Exercise objective: Change "screenshot" to "image" in the lines from the one with "Identify the location of x-tick-label: 1996." up to and including the one with "y-axis: 0 20 40 60 80 is", leaving everything else the same. Give back only those lines, without the pictures.

Saved entries
───
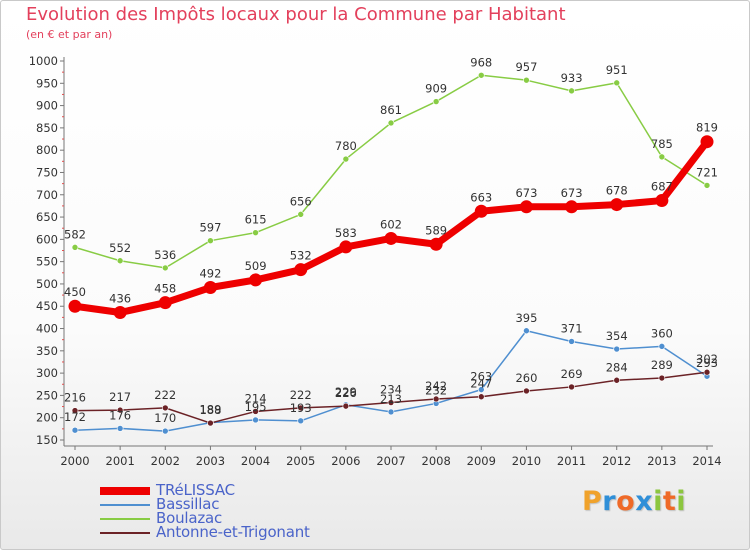 This screenshot has width=750, height=550. I want to click on data-label-boulazac: 536, so click(165, 255).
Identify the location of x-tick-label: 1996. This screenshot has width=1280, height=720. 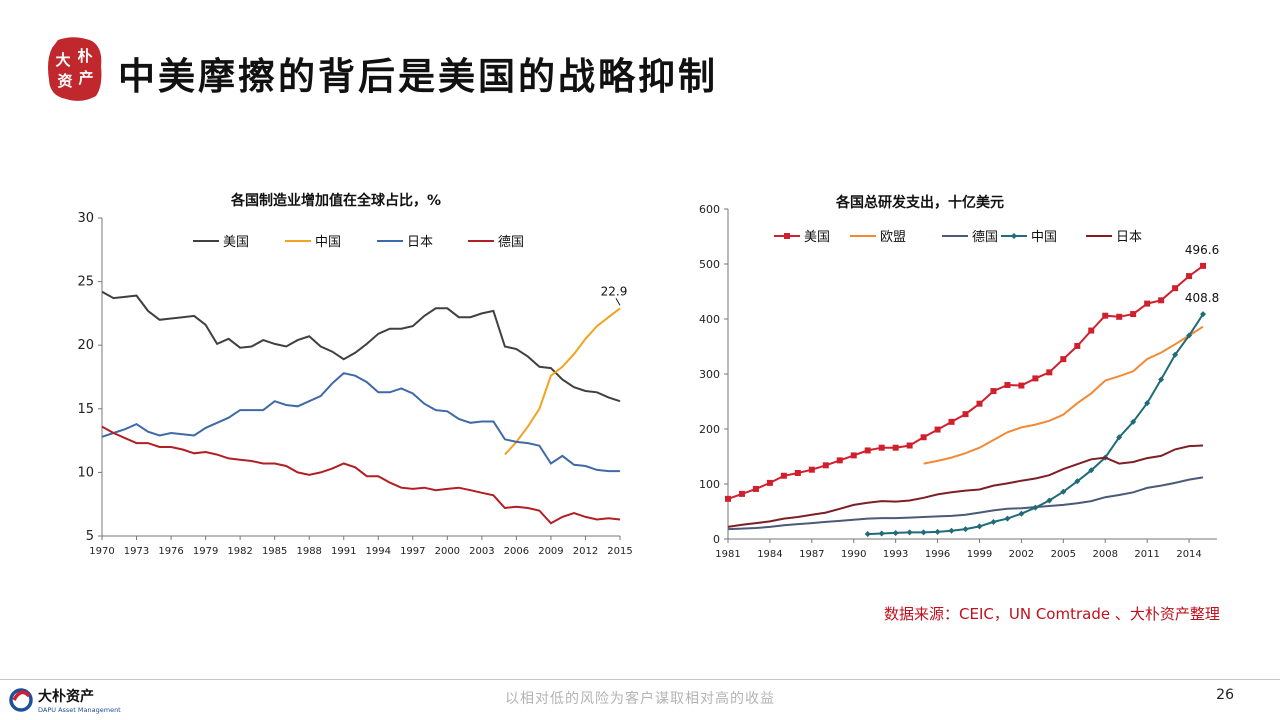
(938, 554).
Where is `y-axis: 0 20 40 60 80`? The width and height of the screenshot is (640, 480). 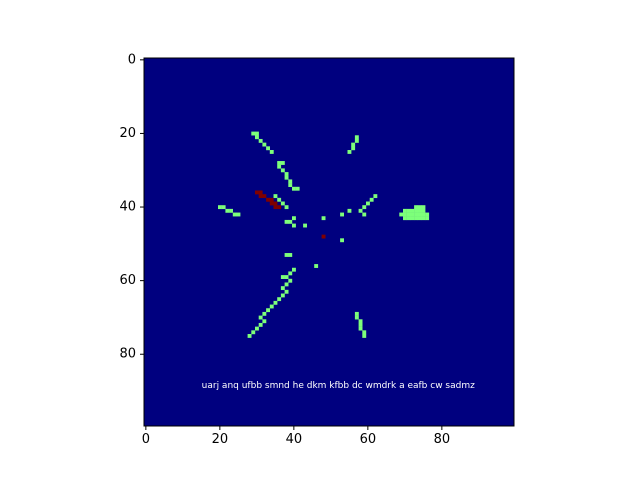
y-axis: 0 20 40 60 80 is located at coordinates (132, 207).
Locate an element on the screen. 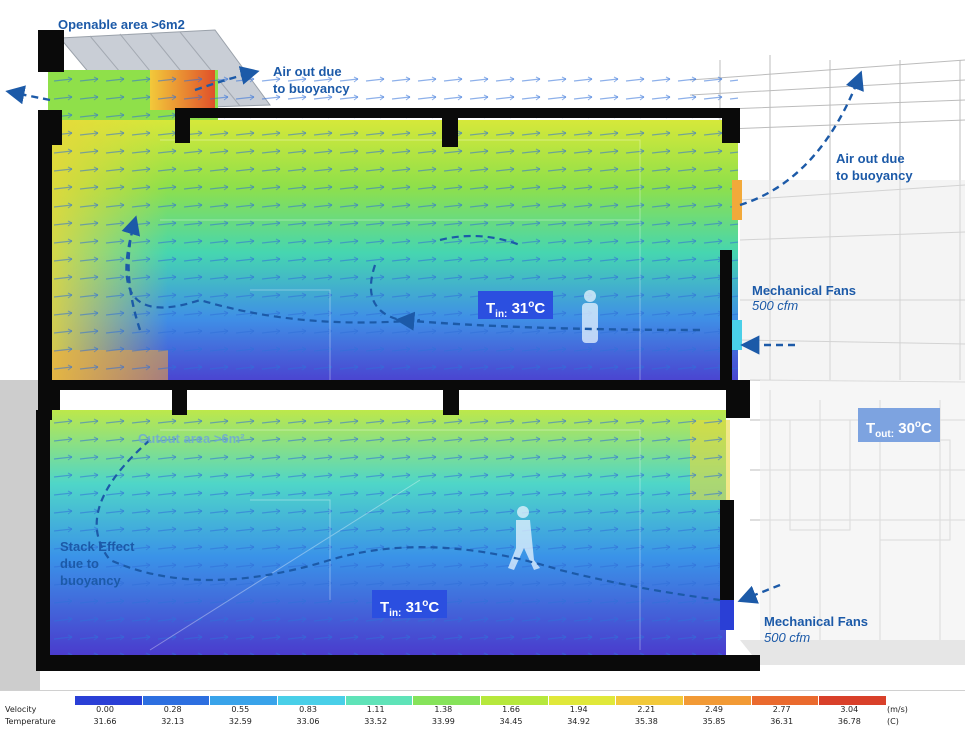  legend-velocity-value: 2.49 is located at coordinates (714, 710).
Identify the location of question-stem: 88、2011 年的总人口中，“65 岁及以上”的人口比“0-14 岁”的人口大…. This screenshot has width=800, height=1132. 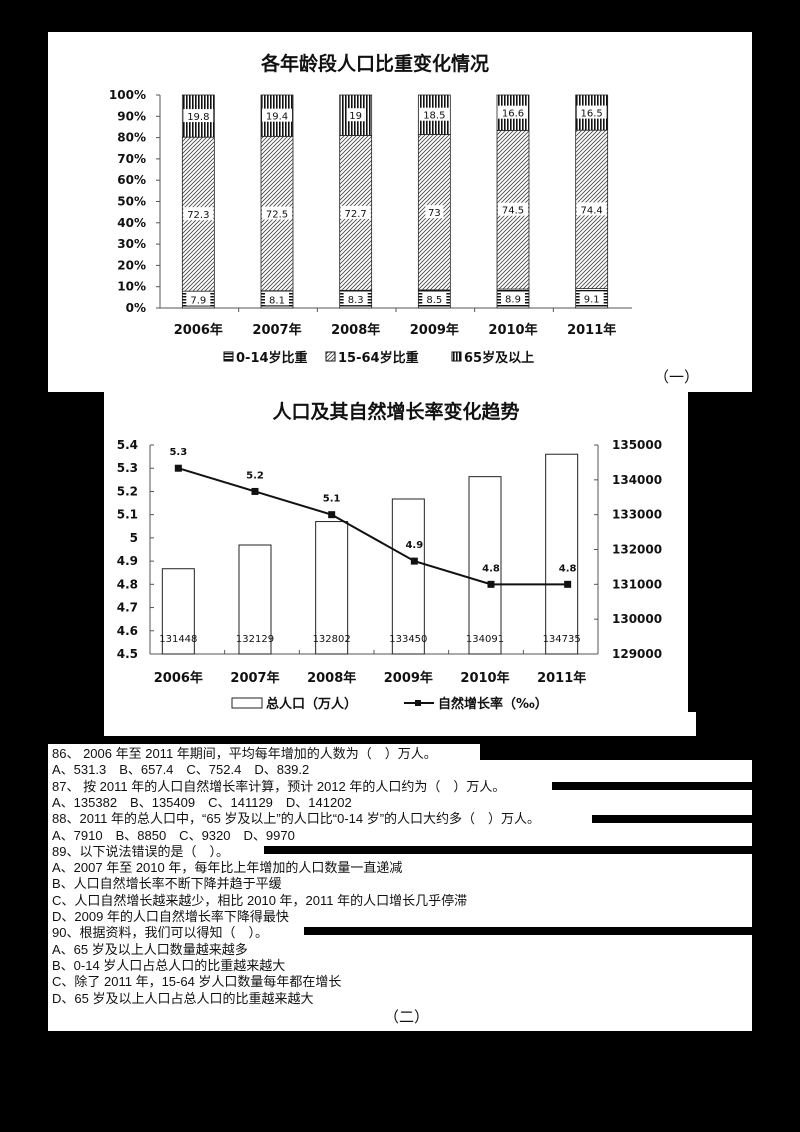
(296, 819).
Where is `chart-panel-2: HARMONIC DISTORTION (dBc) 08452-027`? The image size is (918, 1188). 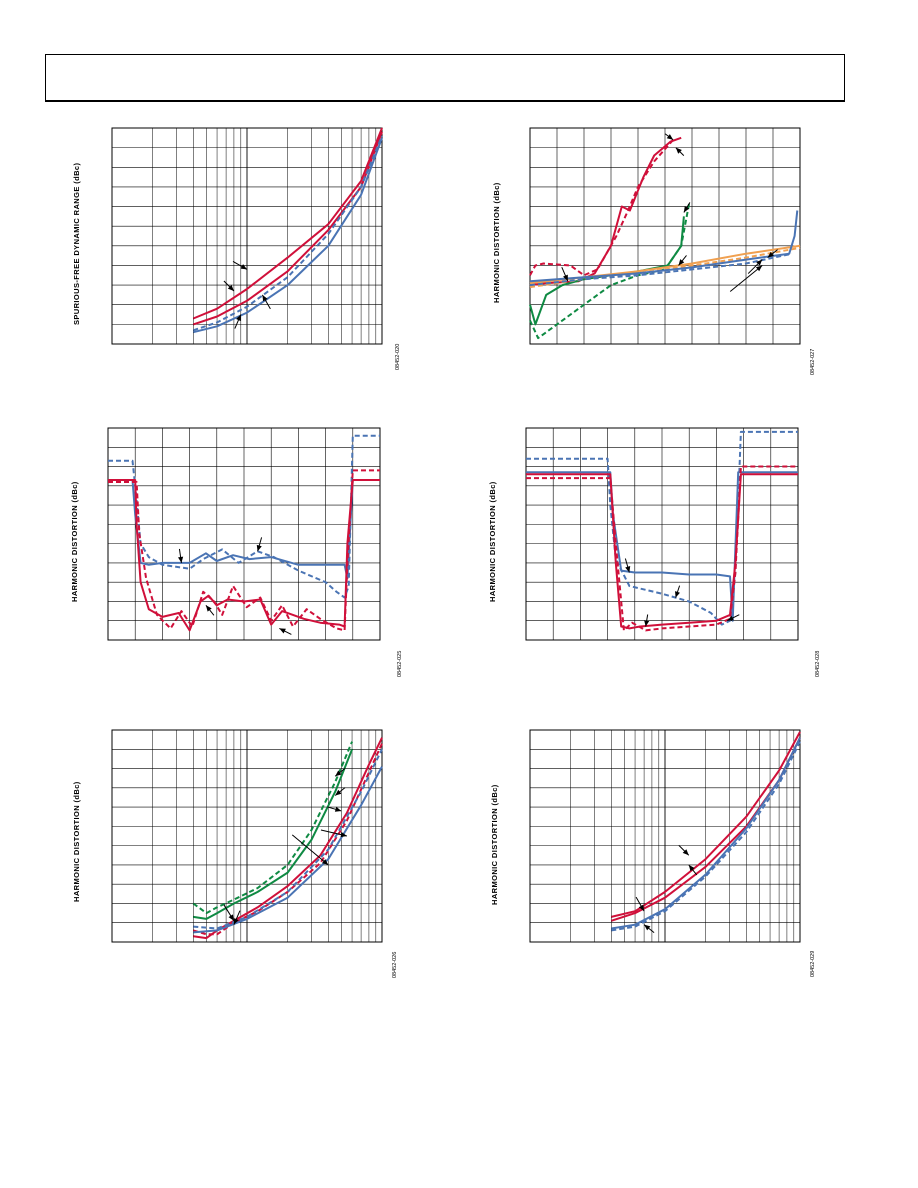 chart-panel-2: HARMONIC DISTORTION (dBc) 08452-027 is located at coordinates (688, 250).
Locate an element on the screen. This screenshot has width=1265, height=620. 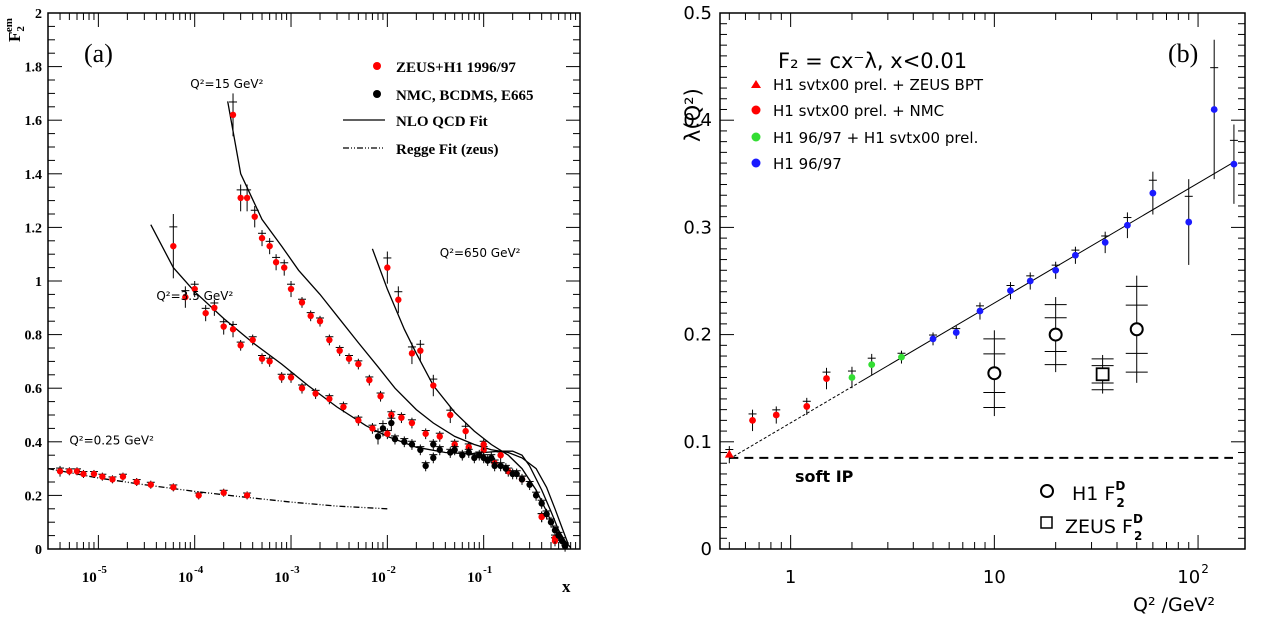
panel-a-ylabel: F2em is located at coordinates (15, 30).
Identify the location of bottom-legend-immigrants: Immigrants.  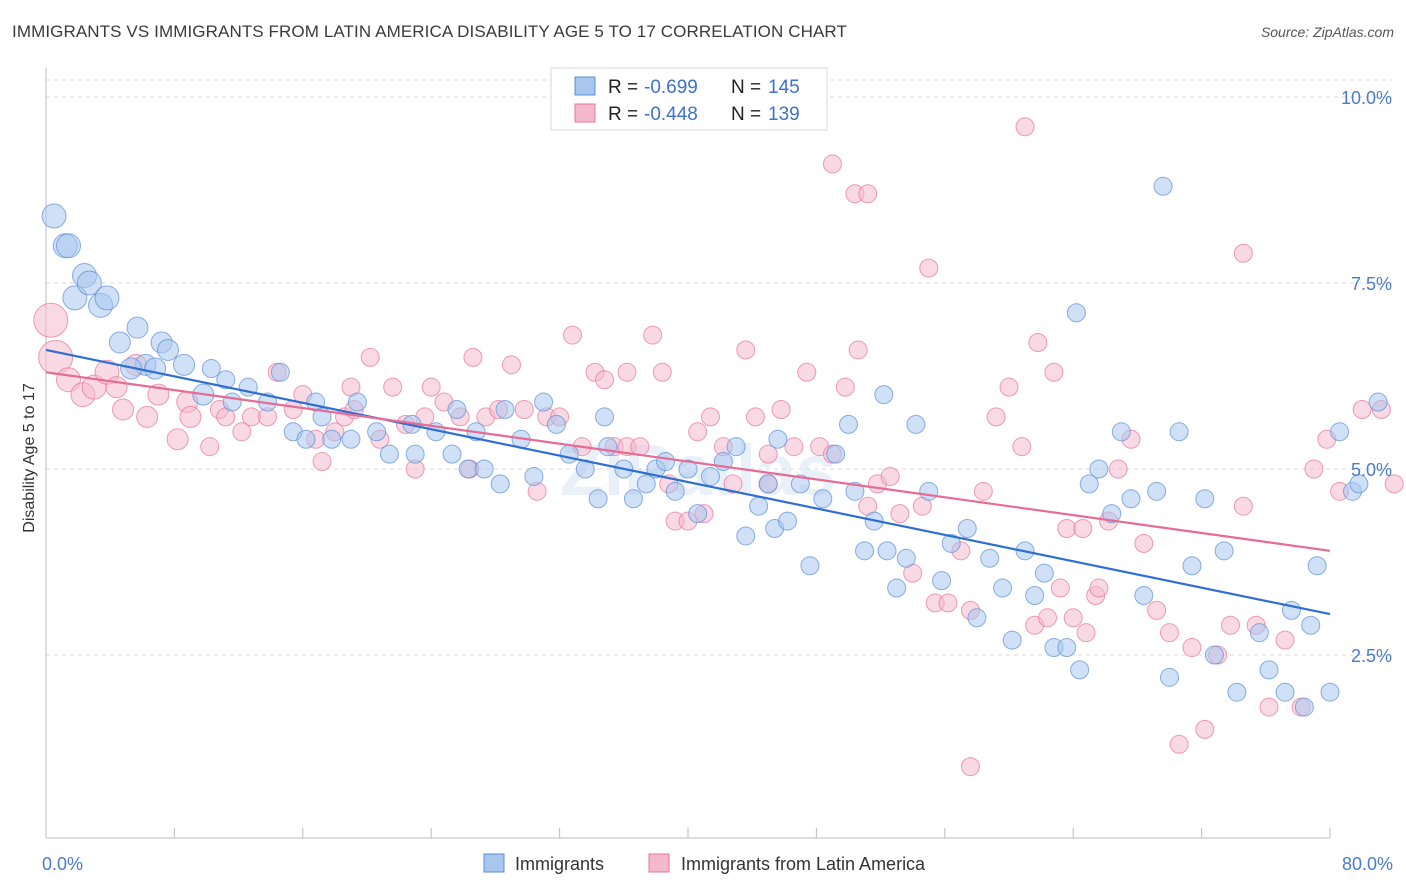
───
Answer box:
Identify the location of x-tick-label: 1996. This image has width=1280, height=720. 
(938, 554).
Where is `y-axis: 0 20 40 60 80`? The width and height of the image is (640, 480). 
y-axis: 0 20 40 60 80 is located at coordinates (132, 207).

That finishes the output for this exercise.